One of the squad leaders at Investigations told me I was playing a game with broken pieces.  Yup – and a whole lot more.  I used to say that one of the skills I’ve picked up since young is to play with not only said broken pieces, but also color changing ones on a shifting board.  

I was good at times, bad at others.  While not true all the time, I mostly did not enjoy it.  May have been designed for some of it, but I really just wanted to sit by the ocean, read books, and play with cats.

Many times, the board has looked poor.  The number of unmovable pieces has grown with time.  Sometimes, I hear the possible voice of God whisper, you’re looking at the board wrong.  Most of the time, I just stare at the board with questions, sometimes with resignation.

But all variables aside and the fact that the unmovable pieces aren’t as formidable as they appear, I can still move the most important piece – mine.  

There’s an excellent award winning documentary available for free on YouTube “AlphaGo” – it chronicles the series of matches played by an AI program against a Go grandmaster.
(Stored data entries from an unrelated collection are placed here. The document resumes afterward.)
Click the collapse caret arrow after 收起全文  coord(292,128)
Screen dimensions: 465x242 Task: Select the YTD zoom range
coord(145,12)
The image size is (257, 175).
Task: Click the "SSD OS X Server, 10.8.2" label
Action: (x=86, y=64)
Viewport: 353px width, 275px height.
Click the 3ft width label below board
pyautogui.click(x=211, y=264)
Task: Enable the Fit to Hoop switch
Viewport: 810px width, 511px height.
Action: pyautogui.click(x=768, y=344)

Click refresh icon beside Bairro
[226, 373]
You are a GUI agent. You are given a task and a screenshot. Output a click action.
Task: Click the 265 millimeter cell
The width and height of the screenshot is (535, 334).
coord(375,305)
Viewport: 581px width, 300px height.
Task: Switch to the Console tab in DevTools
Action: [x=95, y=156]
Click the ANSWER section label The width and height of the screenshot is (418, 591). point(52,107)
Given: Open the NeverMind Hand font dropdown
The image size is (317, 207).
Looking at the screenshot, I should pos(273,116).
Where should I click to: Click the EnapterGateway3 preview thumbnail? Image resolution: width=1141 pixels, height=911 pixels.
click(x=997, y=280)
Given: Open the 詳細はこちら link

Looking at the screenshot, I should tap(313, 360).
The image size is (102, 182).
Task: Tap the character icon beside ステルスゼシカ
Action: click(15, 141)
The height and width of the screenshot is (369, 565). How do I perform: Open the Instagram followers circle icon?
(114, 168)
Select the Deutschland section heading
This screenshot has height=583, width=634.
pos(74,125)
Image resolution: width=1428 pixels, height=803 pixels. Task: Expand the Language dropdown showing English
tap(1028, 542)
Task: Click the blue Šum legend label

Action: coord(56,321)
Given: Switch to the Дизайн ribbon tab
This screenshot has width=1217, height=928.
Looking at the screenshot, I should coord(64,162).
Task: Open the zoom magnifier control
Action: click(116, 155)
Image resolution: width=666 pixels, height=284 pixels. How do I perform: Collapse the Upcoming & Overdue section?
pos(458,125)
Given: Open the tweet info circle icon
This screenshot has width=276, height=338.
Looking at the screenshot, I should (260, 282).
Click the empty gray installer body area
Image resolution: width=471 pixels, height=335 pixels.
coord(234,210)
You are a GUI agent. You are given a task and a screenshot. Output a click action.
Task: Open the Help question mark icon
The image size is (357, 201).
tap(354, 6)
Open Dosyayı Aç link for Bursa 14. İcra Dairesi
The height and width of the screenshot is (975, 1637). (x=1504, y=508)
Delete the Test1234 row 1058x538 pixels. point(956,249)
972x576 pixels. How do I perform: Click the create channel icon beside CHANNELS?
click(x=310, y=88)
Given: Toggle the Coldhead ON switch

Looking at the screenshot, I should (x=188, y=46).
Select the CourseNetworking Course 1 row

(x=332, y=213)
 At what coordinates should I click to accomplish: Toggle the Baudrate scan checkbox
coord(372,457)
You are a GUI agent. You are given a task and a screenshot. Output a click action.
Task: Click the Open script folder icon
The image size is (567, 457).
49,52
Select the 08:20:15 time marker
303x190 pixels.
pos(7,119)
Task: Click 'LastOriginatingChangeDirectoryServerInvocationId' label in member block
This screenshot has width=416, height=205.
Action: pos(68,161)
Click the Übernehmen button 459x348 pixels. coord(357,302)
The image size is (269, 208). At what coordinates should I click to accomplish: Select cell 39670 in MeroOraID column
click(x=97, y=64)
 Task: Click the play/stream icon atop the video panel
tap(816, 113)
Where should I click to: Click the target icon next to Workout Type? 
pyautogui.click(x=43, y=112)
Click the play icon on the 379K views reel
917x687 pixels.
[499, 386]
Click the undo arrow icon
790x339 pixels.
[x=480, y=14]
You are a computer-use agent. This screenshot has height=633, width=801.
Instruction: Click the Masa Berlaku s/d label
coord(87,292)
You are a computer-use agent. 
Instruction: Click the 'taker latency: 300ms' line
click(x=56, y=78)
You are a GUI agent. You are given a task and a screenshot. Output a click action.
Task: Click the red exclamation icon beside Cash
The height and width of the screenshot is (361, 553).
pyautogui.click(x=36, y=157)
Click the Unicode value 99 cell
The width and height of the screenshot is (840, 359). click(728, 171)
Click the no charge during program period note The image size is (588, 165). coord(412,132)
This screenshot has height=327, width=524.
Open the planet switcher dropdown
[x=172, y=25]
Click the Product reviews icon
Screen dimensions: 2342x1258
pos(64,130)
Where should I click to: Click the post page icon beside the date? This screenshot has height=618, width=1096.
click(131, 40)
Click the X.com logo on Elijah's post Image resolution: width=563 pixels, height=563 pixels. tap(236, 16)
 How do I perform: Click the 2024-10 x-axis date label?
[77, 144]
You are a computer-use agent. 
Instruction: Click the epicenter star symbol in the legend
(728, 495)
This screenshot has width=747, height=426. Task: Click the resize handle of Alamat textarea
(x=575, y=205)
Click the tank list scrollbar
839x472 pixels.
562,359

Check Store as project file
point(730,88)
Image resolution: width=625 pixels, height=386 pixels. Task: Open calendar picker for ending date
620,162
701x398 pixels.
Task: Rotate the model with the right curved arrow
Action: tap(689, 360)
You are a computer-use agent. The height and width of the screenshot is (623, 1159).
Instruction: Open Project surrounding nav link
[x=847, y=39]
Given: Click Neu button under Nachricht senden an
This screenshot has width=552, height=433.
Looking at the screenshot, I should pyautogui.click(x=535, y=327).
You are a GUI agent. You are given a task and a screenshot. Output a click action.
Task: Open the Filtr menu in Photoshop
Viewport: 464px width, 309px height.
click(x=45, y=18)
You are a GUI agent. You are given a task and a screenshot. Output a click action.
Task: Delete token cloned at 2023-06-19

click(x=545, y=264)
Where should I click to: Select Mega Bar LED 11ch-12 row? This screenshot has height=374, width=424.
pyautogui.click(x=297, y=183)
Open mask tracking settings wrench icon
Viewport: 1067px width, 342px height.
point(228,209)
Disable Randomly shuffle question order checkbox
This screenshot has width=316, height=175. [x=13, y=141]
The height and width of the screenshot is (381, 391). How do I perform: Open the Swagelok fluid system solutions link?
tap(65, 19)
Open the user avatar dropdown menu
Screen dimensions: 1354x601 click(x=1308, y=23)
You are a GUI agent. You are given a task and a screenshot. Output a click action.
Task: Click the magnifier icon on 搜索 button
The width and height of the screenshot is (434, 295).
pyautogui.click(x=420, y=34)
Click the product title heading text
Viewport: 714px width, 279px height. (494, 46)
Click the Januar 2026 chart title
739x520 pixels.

I won’t tell you who prevails, but there is a key game in there where the grandmaster makes an unexpected counterintuitive move.  And it’s brilliant, the winner, even possibly divinely inspired.  In fact, it’s now known in the Go community as the “God Move.”

I’ve done this several times.  It looks like spur of the moment but it’s based in Coach John Wooden’s philosophy of slow-slow fast-fast.  He planned his practices down to the minute – not only efficient, but effective.

And sometimes it’s not a “God Move” but rather a series of moves (still learning this one).